TASK GOAL
Below are records; extract exactly the lines from the one with "At what coordinates" through the final line, including both, but drop the pictures.

Start of Block

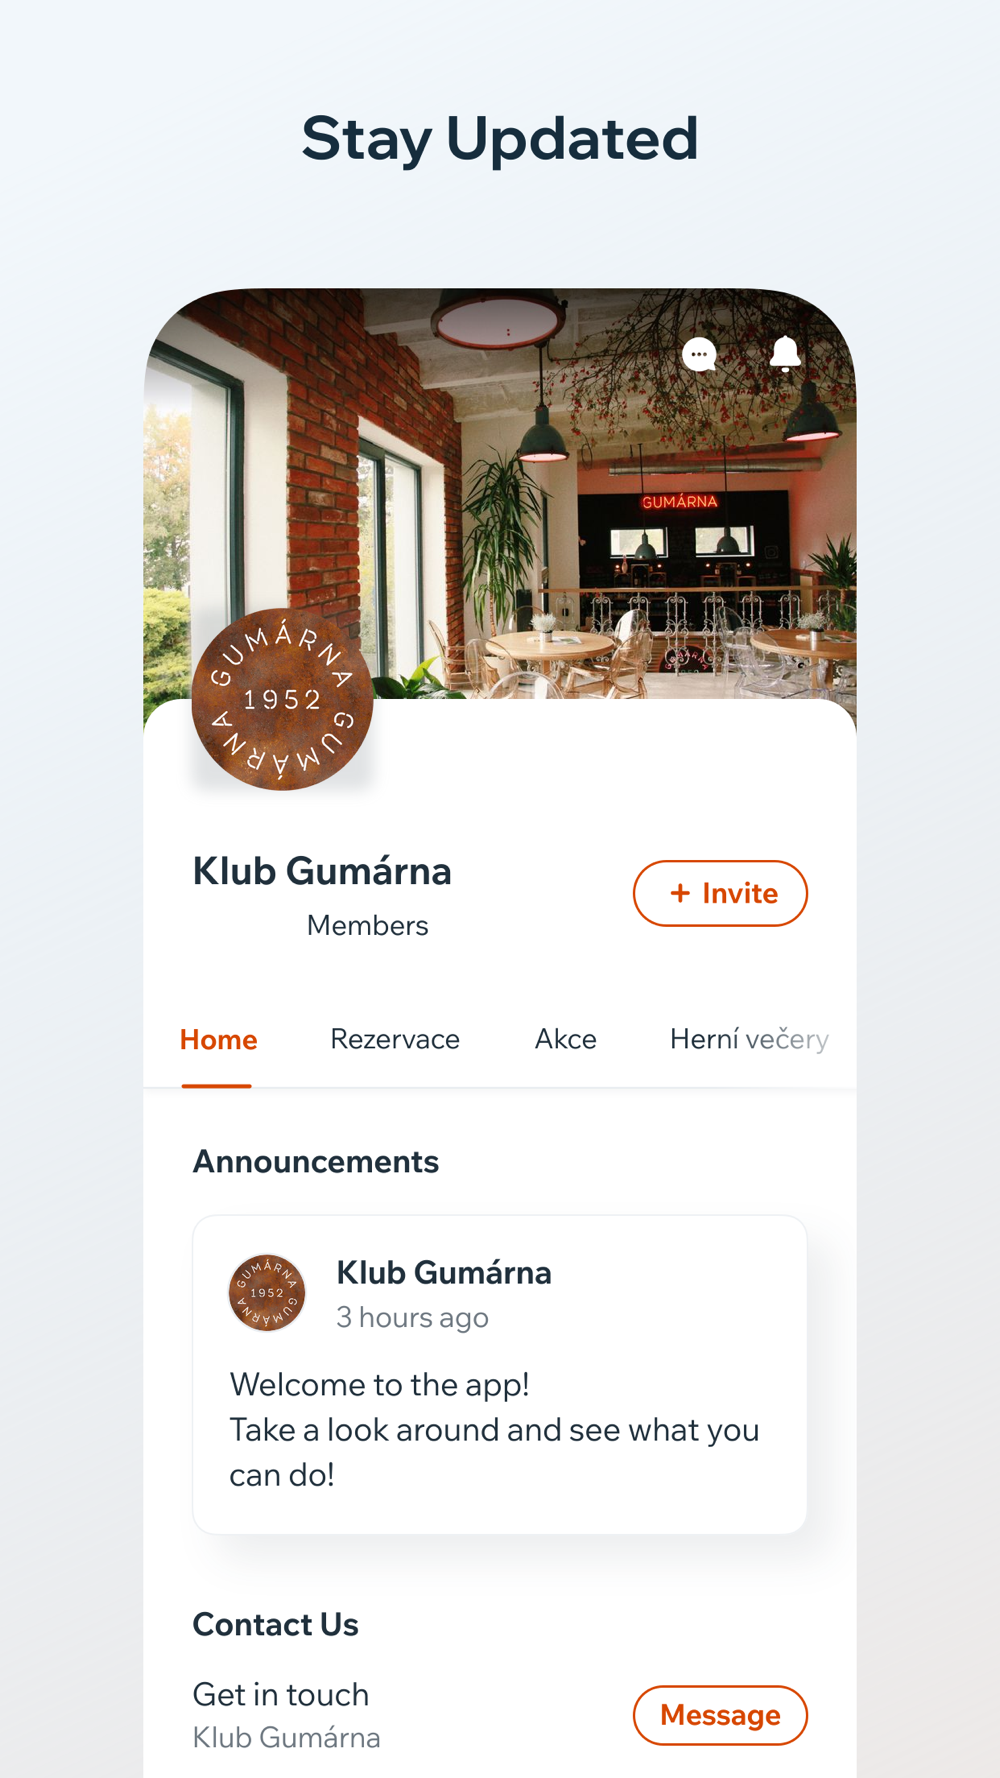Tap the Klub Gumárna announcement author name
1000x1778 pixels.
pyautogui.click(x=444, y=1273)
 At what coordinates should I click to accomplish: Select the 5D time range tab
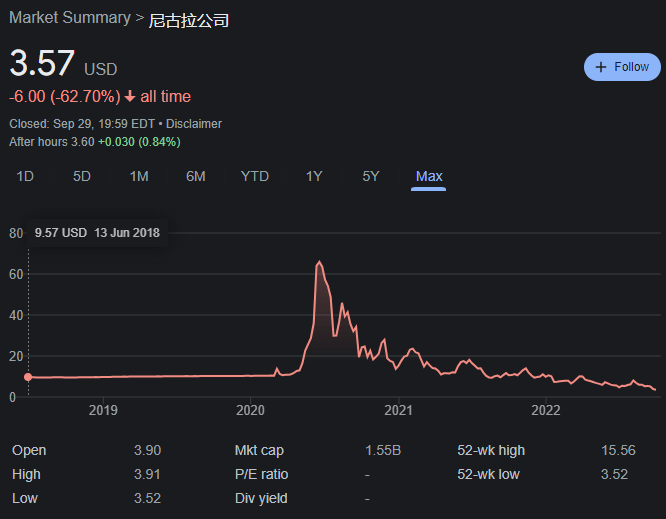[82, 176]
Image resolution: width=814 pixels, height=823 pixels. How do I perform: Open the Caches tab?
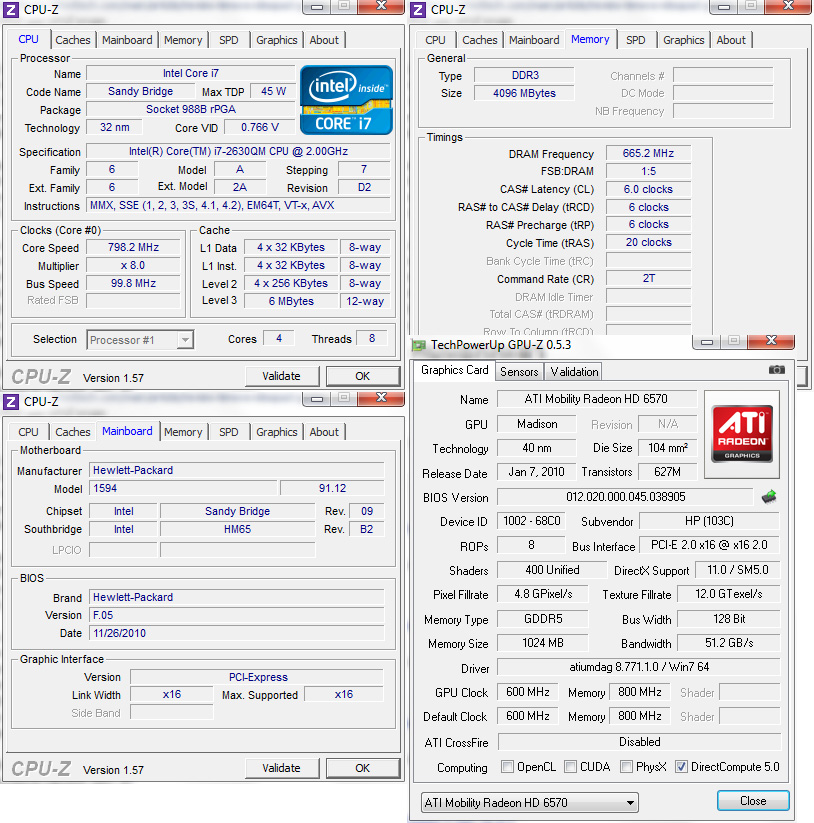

End of Block

REPLY TO THE EXERCISE
 At what coordinates should I click to accomplish: Select the 5D time range tab
[82, 176]
Image resolution: width=814 pixels, height=823 pixels. How do I perform: Open the Caches tab?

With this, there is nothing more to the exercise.